Ilmi Granoff made an excellent comment on a recent Opinio Juris post on the United States and Truth and Reconciliation Commissions. An excerpt is below:


Truth and reconciliation commissions are most appropriate where the nature of available evidence, or the institutional capacity to process such evidence, is not adequate for traditional prosecution. When the crime is widespread and institutionalized – apartheid in South Africa or genocide in Rwanda — it can overwhelm a court system with cases and, at the same time, underwhelm a court system with reliable evidence on which to convict the accused. Courts do not function well when half of your population may have committed crimes. How does Rwanda begin the process of rebuilding if for next half-century it is prosecuting to the last man with a machete? Courts also do not function well when there is no evidence to feed into the system. It is simply in the nature of certain crimes that they yield little evidence; consider, for example, an apartheid-era South African police officer who stormed into a shantytown at night ten years earlier to beat a victim who would be the only witness to his beating.

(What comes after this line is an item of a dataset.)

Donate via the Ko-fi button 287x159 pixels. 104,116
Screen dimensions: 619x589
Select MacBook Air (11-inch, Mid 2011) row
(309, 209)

Of course in Rwanda the recourse to gacaca to try the vast majority of accused is a somewhat troubling development. One article I read estimated that up to 1 million people will be tried by the gacaca courts, in a country with a population of approximately 8 million! How can a society operate when one-eight of it’s members are being prosecuted for crimes?

These issues of post-conflict justice and reconstruction are at the heart of what interests me about international law. How does a society and country continue after a genocide or an Apartheid? How can the law help or hinder reconciliation and development? Trials or Truth Commissions? Penalties or apologies?

I am certainly swayed by the very strong arguments in favour of judicial responses, such as seen in Rwanda, but still think that is room for more reconciliatory and history writing institutions.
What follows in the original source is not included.